2692641O governo Michel Temer foi alvo de mais um protesto na Organização Internacional do Trabalho (OIT), durante a conferência anual da organização que acontece nesta semana na sede da ONU, em Genebra. O Ministro do Trabalho brasileiro, Ronaldo Nogueira, chegou à Suíça nesta segunda-feira para uma série de encontros com o objetivo de convencer entidades e autoridades do mundo inteiro sobre a legalidade do atual governo. Desde a sua chegada, o ministro tem se mostrado desconfortável com a situação, afirmando que não é o plano do governo rever direitos trabalhistas.

por Lucas Bulgarelli – especial para a Revista Fórum de Genebra, na Suíça.

O discurso oficial do ministro estava programado para acontecer na Assembleia Geral da OIT às 10h20 (horário local). Quando Nogueira subiu ao plenário, sindicalistas, autoridades e delegados de dezenas de países levantaram placas em protesto e passaram a vestir camisetas denunciando o golpe de estado no país. A fala do ministro precisou ser interrompida duas vezes devido aos gritos que o chamavam de “golpista” e “fascista”.

Desconcertado, Nogueira tentou manter a sua fala, ressaltando a importância da Conferência e dos acordos estabelecidos com o Brasil. E terminou seu discurso convidando os presentes para os Jogos Olímpicos, que ocorrerão no país em agosto. Ao longo do discurso, diversos membros delegados e autoridades saíram do salão em sinal de protesto.

Desde a semana passada, uma série de protestos têm acontecido em Genebra com o objetivo de denunciar o atual governo perante a comunidade internacional. Na sexta-feira (3),um diplomata foi hostilizado por representantes sindicais.

Já na segunda-feira (6), uma série de investidas contra governo tomou lugar nas dependências das Nações Unidas. Pela manhã, a delegação da Venezuela acusou Temer de ter promovido um “golpe de estado”, durante um encontro de autoridades internacionais.

Pela tarde, o sindicalista grego George Mavikros, presidente da Federação Mundial de Sindicatos, referiu-se, em seu discurso, aos membros do governo brasileiro como “fascistas”. A diplomacia brasileira pediu direito de resposta, mas passou a ser novamente vaiada quando começou a falar.

Na noite da segunda-feira, ainda, uma recepção tradicionalmente organizada pela missão diplomática do Brasil na ONU, que contava com a presença de Nogueira, ministros do Superior Tribunal do Trabalho e deputados brasileiros, foi boicotada por parte da bancada dos trabalhadores brasileiros. No mesmo horário, sindicalistas brasileiros organizaram um ato na sede do sindicato suíço UN1A, com representantes de delegações de 15 países, a fim de explicar a situação política brasileira. E apelaram por uma mobilização internacional.

**Objetivo do exercício:** Transcreva do texto sobre o protesto na OIT todo o trecho que vai de “por Lucas Bulgarelli” até “sinal de protesto.”.

**Dados fornecidos:**
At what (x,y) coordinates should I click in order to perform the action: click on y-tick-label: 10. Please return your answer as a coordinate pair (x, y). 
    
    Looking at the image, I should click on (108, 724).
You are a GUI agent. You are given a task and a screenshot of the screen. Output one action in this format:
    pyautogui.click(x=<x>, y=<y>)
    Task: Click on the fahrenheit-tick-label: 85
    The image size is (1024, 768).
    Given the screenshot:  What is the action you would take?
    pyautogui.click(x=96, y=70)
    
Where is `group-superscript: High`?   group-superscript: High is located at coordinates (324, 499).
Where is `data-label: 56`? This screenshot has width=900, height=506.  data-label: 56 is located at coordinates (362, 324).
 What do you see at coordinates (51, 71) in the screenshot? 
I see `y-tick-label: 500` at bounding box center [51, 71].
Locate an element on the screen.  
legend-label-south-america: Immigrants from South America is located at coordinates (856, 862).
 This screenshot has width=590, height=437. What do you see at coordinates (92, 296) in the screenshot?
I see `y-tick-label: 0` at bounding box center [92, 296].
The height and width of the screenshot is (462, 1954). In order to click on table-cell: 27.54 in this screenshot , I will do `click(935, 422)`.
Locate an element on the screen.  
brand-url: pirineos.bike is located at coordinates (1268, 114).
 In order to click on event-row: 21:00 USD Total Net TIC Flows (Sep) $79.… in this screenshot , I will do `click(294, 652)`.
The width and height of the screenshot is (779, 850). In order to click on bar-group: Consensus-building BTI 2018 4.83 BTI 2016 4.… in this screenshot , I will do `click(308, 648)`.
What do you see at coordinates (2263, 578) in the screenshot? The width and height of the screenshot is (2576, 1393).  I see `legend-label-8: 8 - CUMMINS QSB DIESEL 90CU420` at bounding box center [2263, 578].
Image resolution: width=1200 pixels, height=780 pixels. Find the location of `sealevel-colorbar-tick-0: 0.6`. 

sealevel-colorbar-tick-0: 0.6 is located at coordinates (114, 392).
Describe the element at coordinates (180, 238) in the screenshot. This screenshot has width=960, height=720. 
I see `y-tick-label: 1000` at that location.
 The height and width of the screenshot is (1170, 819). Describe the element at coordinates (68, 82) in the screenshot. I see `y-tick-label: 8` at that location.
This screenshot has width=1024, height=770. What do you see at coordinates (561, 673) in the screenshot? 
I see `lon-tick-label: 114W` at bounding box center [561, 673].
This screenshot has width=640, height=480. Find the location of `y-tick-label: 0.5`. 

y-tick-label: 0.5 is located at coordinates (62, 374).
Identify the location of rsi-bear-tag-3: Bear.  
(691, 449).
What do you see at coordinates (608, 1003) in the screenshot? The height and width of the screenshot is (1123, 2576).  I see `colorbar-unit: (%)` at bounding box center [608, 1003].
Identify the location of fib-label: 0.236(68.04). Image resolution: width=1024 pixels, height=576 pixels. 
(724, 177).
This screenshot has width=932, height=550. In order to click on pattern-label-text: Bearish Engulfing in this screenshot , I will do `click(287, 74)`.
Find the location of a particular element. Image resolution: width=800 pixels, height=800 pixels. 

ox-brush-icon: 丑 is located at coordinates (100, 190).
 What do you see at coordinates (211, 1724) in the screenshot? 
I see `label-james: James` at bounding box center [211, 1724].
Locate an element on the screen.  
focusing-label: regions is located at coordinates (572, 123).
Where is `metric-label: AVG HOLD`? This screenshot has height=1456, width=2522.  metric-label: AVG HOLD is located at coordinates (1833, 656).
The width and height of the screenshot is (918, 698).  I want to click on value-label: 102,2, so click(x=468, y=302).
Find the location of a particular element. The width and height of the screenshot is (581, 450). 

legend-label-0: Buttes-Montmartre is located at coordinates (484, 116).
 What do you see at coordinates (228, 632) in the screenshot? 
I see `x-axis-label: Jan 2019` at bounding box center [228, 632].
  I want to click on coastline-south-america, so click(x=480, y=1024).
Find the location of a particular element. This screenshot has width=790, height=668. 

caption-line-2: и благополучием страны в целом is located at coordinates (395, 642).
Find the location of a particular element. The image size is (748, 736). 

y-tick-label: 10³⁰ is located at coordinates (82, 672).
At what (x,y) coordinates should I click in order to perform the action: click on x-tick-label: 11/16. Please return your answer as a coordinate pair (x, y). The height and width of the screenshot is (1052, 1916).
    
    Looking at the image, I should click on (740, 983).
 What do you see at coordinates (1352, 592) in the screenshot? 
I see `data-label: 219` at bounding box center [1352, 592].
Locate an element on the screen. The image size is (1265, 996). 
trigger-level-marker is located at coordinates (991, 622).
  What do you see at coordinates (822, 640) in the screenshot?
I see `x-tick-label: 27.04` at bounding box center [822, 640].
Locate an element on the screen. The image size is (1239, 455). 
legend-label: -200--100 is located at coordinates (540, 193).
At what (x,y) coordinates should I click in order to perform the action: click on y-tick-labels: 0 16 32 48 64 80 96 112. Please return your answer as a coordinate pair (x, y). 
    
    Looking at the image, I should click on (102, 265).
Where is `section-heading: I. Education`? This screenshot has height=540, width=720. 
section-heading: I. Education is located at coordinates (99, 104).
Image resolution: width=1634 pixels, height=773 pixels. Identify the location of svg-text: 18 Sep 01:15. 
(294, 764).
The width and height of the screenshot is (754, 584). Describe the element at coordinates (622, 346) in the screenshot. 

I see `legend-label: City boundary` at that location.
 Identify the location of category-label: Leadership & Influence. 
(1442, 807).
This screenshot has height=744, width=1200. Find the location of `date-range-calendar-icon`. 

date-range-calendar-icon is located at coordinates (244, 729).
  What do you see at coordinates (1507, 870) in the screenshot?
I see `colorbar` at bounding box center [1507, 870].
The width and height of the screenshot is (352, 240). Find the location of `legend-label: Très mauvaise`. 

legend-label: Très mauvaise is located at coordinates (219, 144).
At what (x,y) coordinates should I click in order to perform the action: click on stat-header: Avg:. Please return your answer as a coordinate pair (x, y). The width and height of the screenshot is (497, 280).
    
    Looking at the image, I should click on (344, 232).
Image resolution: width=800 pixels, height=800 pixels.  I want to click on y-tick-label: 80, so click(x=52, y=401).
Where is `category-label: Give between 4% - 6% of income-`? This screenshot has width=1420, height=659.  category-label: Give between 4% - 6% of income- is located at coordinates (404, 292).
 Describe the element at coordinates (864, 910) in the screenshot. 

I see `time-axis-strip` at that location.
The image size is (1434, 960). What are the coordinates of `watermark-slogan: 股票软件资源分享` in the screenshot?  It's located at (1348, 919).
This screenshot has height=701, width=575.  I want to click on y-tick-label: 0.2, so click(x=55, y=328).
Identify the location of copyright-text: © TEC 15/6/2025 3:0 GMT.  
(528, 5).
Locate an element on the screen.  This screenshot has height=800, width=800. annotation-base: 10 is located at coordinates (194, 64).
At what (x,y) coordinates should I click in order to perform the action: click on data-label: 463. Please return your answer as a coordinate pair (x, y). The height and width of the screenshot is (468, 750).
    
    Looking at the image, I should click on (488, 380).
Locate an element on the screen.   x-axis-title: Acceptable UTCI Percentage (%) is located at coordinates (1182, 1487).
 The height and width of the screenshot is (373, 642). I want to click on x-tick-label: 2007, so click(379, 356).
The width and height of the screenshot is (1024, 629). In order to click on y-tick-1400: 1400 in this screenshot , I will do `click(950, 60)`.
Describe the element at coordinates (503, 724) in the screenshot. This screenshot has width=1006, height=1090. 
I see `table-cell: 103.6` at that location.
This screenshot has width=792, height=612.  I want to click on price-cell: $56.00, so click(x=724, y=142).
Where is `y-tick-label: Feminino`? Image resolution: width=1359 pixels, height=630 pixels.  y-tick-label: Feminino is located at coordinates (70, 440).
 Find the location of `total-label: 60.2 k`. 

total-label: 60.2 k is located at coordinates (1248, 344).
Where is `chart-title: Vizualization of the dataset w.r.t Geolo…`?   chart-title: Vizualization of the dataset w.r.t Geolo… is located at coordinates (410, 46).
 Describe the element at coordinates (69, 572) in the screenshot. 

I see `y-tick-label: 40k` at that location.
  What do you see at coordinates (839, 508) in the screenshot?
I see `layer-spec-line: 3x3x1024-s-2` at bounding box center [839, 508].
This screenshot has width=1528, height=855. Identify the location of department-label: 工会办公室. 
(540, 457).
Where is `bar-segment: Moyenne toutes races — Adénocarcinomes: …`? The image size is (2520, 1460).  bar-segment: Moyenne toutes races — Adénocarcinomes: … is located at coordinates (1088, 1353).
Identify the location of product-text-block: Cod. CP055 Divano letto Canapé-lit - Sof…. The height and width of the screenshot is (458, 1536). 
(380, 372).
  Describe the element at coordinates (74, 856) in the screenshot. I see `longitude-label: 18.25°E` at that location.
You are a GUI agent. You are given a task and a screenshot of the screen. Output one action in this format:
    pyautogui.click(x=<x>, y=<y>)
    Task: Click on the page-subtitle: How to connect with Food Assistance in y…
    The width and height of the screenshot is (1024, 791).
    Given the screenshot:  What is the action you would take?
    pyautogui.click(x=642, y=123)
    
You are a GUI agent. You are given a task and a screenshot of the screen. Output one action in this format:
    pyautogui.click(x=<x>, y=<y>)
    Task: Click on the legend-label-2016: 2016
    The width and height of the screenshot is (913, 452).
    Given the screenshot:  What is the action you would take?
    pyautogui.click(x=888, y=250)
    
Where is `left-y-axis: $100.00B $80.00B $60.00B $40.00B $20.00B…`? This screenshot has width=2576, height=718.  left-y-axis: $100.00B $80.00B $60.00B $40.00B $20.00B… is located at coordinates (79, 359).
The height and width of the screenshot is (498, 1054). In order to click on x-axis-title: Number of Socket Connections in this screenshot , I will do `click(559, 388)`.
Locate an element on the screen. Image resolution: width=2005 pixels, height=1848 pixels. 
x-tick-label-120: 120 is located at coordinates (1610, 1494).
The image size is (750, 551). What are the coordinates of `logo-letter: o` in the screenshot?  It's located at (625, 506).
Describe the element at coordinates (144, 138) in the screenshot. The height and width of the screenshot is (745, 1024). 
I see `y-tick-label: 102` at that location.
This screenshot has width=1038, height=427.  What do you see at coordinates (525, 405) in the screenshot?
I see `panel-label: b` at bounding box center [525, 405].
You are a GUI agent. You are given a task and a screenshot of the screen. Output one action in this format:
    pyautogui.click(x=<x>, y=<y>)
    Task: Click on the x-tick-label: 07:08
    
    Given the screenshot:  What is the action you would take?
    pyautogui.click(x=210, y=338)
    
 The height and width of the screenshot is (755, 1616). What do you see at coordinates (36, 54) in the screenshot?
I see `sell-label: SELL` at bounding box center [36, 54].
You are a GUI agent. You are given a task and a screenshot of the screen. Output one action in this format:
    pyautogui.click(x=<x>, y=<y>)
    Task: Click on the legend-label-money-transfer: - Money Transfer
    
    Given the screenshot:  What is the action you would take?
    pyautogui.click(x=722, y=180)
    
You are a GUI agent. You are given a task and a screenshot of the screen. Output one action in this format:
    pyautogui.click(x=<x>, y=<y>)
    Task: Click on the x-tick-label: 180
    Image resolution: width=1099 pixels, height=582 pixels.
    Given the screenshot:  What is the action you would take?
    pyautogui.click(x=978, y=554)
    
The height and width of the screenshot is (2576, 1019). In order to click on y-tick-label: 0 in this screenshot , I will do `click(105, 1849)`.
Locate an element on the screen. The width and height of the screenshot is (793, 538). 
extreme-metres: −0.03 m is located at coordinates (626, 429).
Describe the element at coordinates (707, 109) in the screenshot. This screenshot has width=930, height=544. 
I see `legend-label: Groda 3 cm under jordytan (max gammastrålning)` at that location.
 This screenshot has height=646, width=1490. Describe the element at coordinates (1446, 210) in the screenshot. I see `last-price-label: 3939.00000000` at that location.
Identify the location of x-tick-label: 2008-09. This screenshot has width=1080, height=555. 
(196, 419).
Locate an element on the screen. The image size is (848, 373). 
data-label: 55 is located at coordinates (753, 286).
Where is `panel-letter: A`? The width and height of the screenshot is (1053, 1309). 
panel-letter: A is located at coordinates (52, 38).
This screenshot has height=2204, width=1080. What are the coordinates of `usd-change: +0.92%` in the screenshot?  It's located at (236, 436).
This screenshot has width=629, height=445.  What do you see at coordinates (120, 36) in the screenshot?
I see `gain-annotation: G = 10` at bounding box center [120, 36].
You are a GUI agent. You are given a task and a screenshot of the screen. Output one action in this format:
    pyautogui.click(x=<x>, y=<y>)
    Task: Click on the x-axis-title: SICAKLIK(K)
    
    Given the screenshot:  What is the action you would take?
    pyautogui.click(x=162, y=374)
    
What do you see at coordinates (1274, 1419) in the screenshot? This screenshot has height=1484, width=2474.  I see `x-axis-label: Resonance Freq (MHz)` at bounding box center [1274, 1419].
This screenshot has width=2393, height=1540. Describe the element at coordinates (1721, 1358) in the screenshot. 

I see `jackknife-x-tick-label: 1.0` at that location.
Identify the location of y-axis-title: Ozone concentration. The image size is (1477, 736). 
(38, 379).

**Resultado do exercício:**
por Lucas Bulgarelli – especial para a Revista Fórum de Genebra, na Suíça.

O discurso oficial do ministro estava programado para acontecer na Assembleia Geral da OIT às 10h20 (horário local). Quando Nogueira subiu ao plenário, sindicalistas, autoridades e delegados de dezenas de países levantaram placas em protesto e passaram a vestir camisetas denunciando o golpe de estado no país. A fala do ministro precisou ser interrompida duas vezes devido aos gritos que o chamavam de “golpista” e “fascista”.

Desconcertado, Nogueira tentou manter a sua fala, ressaltando a importância da Conferência e dos acordos estabelecidos com o Brasil. E terminou seu discurso convidando os presentes para os Jogos Olímpicos, que ocorrerão no país em agosto. Ao longo do discurso, diversos membros delegados e autoridades saíram do salão em sinal de protesto.